Walau saat ini terlihat sepele karena ada imunisasi, nyatanya cacar pernah menjadi momok bagi "Dunia Baru" pada gelombang pertama kolonialisme. Cacar adalah endemik yang datang ke wilayah Eropa, Asia dan Timur Tengah selama berabad-abad, yang menewaskan tiga dari sepuluh orang yang terinfeksi dan meninggalkan sisanya dengan bekas luka bopeng.
Namun tingkat kematian di Dunia Lama tidak lebih buruk jika dibandingkan dengan kerusakan yang ditimbulkan pada populasi di Dunia Baru, yakni ketika virus cacar pertama kali tiba di wilayah mereka pada abad ke-15.

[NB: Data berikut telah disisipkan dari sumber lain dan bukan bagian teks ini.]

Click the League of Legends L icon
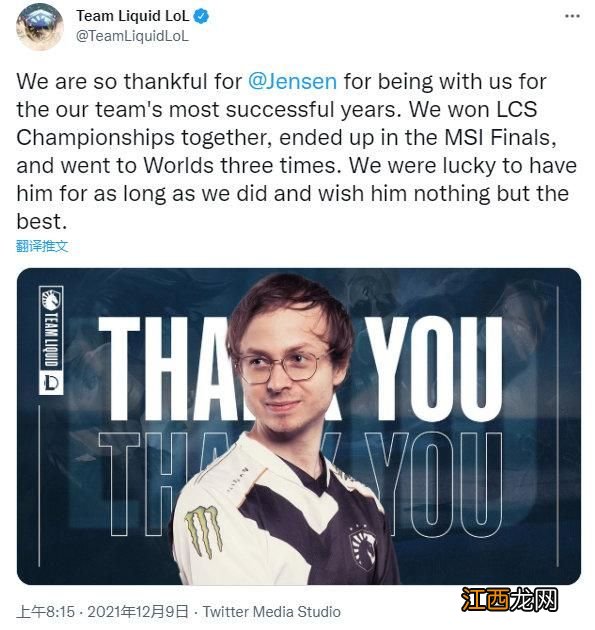 (x=51, y=382)
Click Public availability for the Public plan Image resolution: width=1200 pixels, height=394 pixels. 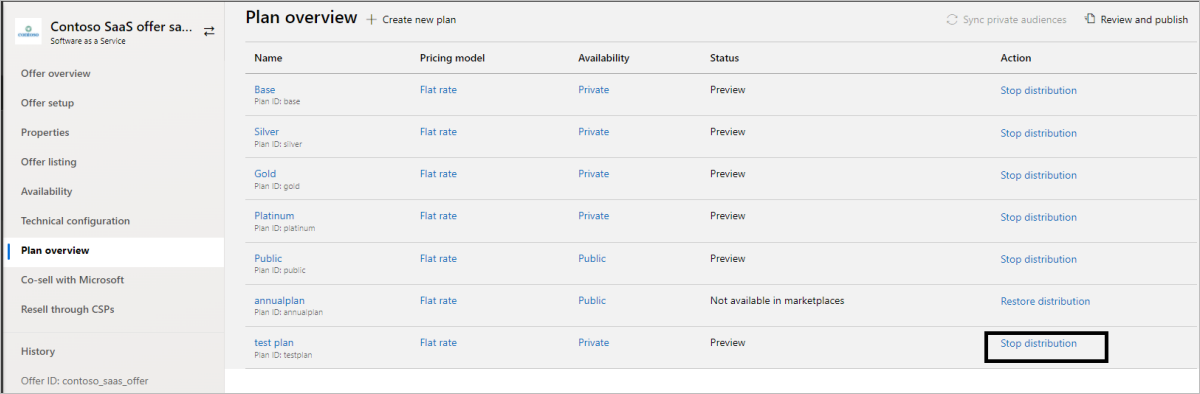coord(592,258)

Mengutip dari Science Magazine, virus ini datang bersamaan dengan para penjelajah Eropa pertama, di mana pribumi Meksiko dan Amerika Serikat tidak memiliki kekebalan alami terhadap cacar. Akibatnya, puluhan juta penduduk asli benua Amerika wafat karena virus ini.
"Belum ada pembunuhan dalam sejarah manusia yang dapat menyamai apa yang terjadi di Amerika — 90 hingga 95 persen populasi pribumi musnah selama satu abad," ujar Thomas Mockaitis seperti yang dilansir dari The Hill. "Populasi di Meksiko sendiri berkurang, yang pada awalnya (sebelum penaklukan) 11 juta orang menjadi satu juta orang."
Berabad-abad kemudian, cacar menjadi epidemi pertama yang diakhiri dengan vaksin. Pada akhir abad ke-18, seorang dokter Inggris bernama Edward Jenner menemukan vaksin untuk cacar. "Menghilangkan cacar, momok paling mengerikan dari spesies manusia, harus menjadi hasil akhir dari praktik yang saya lakukan," tulis Jenner pada tahun 1801.
Dia pun berhasil walau butuh hampir dua abad lagi untuk membuktikan ucapannya. Tepat pada tahun 1980, World Health Organization mengumumkan kalau pandemi cacar telah sepenuhnya "ditekan".